> **EXERCISE AIM**: The line containing "This screenshot has height=466, width=1035." and every line after it, through the last line of the records, are to be transcribed exactly, and nothing else.

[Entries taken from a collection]
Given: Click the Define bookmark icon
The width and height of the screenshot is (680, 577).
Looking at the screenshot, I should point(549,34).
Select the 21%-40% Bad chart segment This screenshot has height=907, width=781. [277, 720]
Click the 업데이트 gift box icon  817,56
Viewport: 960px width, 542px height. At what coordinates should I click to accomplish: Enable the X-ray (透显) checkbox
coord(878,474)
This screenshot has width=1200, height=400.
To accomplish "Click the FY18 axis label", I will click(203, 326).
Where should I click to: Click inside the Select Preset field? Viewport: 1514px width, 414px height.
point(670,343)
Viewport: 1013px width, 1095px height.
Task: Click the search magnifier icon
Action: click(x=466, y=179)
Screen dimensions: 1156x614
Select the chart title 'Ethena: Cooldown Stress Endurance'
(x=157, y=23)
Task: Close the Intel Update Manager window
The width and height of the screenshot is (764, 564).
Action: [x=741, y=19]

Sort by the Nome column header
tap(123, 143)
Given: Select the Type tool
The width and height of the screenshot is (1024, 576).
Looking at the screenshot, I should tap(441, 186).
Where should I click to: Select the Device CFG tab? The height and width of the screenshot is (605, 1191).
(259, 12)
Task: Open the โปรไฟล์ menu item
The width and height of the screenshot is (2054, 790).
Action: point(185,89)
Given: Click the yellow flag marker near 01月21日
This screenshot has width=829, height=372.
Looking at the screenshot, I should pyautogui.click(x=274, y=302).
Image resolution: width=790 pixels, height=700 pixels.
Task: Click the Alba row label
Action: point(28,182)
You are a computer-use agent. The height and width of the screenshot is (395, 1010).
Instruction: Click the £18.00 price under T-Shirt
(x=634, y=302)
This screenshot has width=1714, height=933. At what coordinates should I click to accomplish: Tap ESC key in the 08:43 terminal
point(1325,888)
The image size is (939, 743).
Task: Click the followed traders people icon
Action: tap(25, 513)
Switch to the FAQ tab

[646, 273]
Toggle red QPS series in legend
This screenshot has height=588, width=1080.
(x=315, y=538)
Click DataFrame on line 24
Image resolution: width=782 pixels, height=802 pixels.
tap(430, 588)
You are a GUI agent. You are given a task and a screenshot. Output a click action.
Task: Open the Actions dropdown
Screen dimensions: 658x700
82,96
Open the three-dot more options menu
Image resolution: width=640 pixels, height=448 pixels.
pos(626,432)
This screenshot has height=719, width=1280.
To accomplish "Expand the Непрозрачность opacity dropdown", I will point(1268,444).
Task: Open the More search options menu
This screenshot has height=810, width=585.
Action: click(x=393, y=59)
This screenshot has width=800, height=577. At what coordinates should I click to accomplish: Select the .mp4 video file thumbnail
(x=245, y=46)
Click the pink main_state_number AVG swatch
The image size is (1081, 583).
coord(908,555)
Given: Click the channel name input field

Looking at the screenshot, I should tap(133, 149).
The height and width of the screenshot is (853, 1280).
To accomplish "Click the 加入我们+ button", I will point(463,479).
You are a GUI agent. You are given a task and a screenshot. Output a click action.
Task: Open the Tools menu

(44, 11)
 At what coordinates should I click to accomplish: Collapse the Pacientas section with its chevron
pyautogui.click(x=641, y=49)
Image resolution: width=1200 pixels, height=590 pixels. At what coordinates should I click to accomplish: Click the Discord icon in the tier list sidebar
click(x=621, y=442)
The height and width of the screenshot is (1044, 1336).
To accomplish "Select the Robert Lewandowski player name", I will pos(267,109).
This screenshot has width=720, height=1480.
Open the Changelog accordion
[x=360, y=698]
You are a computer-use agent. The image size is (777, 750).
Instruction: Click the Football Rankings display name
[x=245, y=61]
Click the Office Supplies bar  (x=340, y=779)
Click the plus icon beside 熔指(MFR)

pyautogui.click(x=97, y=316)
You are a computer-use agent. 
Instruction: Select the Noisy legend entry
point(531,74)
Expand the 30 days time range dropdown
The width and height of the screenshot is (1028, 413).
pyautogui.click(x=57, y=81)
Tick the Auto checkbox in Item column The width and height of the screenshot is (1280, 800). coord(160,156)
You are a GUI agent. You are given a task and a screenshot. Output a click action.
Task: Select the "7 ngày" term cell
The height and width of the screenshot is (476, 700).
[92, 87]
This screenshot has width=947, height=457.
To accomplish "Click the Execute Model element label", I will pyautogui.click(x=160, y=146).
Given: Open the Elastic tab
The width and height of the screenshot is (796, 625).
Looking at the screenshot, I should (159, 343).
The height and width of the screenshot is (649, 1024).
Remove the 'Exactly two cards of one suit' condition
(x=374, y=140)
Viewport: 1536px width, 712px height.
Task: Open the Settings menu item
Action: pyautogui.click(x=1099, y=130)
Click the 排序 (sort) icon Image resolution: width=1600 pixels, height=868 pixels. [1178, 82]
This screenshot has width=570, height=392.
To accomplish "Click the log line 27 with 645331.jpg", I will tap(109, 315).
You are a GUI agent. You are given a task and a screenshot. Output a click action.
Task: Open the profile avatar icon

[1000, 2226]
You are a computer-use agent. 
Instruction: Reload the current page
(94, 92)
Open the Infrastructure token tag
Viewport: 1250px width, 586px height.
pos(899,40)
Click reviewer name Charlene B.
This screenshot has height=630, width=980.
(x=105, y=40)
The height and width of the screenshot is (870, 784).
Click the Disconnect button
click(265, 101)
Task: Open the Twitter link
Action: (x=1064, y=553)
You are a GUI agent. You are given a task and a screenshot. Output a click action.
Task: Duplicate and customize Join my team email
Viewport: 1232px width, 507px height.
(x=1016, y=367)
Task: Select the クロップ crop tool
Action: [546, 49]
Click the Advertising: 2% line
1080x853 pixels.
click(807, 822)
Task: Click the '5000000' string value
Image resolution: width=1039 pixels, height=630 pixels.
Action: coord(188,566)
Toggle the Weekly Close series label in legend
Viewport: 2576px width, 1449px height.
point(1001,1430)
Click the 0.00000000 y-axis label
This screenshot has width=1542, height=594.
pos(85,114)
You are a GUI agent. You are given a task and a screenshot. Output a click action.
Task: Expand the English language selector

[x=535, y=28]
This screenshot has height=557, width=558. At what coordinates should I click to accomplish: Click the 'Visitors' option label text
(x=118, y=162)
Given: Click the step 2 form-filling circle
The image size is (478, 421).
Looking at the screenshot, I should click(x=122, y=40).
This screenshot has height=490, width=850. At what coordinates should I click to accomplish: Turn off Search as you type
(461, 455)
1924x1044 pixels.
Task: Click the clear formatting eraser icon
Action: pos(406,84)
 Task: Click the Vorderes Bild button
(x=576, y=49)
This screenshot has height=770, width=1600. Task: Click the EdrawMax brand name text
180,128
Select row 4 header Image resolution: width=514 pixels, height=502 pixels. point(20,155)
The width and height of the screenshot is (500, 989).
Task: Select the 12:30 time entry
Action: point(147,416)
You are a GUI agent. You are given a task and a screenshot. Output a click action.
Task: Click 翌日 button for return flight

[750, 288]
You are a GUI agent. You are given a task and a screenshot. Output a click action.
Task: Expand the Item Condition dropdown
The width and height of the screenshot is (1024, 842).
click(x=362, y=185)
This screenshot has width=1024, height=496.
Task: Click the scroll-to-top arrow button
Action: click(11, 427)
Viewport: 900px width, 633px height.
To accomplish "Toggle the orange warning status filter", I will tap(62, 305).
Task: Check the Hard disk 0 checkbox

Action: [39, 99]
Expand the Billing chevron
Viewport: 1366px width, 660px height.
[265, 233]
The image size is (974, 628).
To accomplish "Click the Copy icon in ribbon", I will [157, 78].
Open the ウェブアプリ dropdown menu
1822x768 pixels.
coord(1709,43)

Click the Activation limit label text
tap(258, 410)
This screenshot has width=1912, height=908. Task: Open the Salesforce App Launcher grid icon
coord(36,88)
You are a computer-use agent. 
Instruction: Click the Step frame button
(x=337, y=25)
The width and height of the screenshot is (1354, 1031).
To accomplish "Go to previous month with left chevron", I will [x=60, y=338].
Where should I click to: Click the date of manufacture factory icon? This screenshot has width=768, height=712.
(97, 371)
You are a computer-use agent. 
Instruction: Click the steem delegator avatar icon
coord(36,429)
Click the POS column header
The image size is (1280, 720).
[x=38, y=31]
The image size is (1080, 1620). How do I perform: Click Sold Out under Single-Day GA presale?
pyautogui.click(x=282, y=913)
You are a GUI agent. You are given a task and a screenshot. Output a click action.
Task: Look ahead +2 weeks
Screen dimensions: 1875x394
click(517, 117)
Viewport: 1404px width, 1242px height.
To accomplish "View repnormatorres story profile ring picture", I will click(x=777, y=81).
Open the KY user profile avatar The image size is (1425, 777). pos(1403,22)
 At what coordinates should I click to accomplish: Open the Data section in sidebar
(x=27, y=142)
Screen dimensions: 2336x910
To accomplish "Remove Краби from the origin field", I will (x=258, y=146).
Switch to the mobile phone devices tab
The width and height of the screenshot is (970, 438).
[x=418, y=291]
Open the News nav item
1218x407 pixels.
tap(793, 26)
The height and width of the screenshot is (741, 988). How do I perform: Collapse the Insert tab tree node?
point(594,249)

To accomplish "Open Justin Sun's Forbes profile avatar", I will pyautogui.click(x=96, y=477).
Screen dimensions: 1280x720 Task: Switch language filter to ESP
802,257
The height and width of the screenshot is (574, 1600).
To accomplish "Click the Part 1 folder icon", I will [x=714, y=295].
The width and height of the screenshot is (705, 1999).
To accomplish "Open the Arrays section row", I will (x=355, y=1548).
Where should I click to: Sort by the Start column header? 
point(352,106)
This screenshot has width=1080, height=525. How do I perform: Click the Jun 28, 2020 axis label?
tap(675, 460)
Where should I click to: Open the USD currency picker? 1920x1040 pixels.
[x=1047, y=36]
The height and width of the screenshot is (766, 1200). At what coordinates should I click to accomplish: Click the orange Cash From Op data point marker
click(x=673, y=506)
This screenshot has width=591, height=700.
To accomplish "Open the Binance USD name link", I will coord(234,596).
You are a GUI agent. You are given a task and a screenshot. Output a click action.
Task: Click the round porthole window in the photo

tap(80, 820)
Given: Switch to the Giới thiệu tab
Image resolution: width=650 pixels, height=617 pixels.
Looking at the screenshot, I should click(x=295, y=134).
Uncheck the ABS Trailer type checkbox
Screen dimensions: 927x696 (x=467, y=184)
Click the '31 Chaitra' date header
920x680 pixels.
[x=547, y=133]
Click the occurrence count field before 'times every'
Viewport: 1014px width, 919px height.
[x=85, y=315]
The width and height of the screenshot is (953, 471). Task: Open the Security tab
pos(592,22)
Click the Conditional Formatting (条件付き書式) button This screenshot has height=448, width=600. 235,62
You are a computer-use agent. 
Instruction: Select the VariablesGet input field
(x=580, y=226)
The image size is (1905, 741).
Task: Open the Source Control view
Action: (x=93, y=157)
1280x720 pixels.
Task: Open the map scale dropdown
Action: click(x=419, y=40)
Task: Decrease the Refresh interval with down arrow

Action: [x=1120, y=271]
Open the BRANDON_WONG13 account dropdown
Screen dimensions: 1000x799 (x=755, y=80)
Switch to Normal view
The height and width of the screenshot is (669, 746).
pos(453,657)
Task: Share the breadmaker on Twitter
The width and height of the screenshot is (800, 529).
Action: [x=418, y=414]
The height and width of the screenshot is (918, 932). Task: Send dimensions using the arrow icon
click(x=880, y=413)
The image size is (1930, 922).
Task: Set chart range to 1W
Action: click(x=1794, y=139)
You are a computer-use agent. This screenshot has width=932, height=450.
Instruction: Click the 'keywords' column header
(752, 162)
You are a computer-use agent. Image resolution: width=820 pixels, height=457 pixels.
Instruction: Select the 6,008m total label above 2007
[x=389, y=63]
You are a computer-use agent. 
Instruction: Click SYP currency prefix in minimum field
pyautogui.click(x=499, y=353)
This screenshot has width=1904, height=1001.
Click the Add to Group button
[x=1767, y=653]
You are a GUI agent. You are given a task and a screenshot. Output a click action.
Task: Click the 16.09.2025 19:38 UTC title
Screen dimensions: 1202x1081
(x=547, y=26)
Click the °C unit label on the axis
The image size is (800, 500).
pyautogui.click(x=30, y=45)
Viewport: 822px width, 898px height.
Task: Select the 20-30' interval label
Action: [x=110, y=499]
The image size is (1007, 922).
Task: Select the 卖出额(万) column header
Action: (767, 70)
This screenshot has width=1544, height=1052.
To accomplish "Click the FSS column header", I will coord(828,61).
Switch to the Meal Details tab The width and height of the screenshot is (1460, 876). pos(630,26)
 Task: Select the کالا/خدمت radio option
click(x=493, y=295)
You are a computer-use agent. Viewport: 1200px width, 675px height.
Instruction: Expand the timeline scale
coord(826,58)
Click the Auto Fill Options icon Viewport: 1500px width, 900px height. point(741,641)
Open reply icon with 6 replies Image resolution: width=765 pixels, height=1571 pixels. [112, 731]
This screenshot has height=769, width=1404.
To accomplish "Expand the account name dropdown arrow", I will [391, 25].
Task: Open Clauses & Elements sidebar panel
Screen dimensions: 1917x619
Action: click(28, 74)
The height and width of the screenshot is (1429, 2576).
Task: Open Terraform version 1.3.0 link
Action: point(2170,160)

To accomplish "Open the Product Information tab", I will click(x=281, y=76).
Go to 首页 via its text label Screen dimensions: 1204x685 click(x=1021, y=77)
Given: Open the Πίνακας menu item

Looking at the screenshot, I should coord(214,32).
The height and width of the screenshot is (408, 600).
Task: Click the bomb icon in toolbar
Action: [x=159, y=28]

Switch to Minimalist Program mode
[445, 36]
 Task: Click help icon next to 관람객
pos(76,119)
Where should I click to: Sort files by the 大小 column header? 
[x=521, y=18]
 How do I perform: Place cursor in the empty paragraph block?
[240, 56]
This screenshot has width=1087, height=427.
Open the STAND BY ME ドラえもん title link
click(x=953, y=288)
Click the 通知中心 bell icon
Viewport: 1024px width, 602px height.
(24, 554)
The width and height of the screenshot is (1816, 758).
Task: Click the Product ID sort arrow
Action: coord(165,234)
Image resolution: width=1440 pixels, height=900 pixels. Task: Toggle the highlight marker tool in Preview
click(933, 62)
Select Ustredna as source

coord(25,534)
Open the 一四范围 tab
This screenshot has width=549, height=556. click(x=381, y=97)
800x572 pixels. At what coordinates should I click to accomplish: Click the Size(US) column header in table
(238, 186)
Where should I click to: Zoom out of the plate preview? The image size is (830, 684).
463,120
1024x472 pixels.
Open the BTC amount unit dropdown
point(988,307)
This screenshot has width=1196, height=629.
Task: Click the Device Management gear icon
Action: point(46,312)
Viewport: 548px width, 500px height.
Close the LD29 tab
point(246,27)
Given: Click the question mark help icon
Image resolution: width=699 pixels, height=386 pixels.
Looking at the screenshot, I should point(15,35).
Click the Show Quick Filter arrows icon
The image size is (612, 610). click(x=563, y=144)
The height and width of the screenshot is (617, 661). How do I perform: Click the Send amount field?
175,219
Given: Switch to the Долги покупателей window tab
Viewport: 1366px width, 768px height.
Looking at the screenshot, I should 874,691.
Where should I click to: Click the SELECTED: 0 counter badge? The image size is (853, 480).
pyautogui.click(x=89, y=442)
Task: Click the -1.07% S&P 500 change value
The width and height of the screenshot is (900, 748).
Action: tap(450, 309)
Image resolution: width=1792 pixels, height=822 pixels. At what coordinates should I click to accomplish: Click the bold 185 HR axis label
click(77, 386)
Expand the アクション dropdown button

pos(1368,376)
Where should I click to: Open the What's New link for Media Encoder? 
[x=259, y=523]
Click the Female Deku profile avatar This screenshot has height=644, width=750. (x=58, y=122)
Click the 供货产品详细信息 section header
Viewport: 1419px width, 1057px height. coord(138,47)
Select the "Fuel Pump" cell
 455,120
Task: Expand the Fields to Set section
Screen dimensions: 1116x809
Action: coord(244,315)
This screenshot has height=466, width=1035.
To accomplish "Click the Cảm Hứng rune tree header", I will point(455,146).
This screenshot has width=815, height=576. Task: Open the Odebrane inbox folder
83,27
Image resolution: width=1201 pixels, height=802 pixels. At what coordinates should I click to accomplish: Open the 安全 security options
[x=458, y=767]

> **COMPLETED EXERCISE**:
This screenshot has height=466, width=1035.
To accomplish "Click the Cảm Hứng rune tree header", I will point(455,146).
This screenshot has width=815, height=576. Task: Open the Odebrane inbox folder
83,27
Image resolution: width=1201 pixels, height=802 pixels. At what coordinates should I click to accomplish: Open the 安全 security options
[x=458, y=767]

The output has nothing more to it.